Drug regulation in India-the time is ripe for change
To say that India's drug regulatory authority, the Central Drugs Standard Control Organisation (CDSCO)-whose remit includes new drug approval, licensing of manufacturing facilities, and regulation of drug trials-is not fit for purpose seems a gross understatement.
A damning 118-page report from the Indian Parliamentary Standing Committee on Health and Family Welfare documents its successive failings. It describes a vast, geographically disseminated organisation that is dangerously understaffed: nine officers at headquarters deal with 20 000 applications, more than 200 meetings, 700 parliamentary questions, and 150 court cases per year. There is also a dearth of medically qualified staff, poor support infrastructure, a seeming lack of coordination between departments, and a scarcity of decent computer systems.
It is therefore not surprising that, of 42 approved drugs randomly chosen for investigation by the Committee, some had not passed through the correct regulatory channels.
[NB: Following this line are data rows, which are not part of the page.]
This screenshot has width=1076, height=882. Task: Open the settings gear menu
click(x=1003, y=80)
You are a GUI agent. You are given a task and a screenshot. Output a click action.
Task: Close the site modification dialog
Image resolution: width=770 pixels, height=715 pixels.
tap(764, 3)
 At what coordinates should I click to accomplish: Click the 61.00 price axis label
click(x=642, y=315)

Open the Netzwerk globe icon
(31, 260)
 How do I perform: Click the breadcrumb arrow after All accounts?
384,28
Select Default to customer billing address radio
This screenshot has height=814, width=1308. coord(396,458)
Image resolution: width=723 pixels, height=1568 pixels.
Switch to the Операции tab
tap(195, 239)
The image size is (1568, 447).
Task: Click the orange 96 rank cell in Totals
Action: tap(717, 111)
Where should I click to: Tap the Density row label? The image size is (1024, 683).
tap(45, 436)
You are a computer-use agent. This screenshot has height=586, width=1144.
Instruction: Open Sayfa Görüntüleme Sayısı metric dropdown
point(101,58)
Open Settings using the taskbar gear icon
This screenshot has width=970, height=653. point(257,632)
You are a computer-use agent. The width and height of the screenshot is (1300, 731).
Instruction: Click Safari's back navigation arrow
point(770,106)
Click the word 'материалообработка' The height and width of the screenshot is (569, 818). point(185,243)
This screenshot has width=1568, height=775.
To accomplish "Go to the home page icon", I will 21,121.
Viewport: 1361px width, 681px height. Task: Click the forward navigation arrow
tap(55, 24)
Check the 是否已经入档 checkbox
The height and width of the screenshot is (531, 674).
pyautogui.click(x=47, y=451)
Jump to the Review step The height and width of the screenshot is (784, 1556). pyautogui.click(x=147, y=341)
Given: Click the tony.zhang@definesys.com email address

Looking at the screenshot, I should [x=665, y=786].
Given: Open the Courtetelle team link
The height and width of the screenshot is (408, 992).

But the fact that 11 had no phase 3 studies done, 13 "did not have permission for sale in any of the major developed countries", and there was "no scientific evidence to show that...33 drugs are really effective and safe in Indian patients" points to problems at the very foundations of CDSCO. Its mission of meeting the aspirations ... demands and requirements of the pharmaceutical industry", rather than the protection of patients, is a very shaky foundation indeed.
The Committee's report has several suggestions for improvement. However, rather than trying to overhaul an organisation that is failing so catastrophically, India should seize this opportunity to wipe the slate clean and form a new drug regulatory body.
A smoothly running, professional drug regulatory body is essential to ensure, first, that high-quality, adequately assessed drugs are available to India's population and, second, that India's drug industry is regulated well enough to contribute successfully to India's domestic and export sectors. It should go without saying that whatever action India takes, the philosophy of the drug regulatory body should be the protection of patients, wherever they are.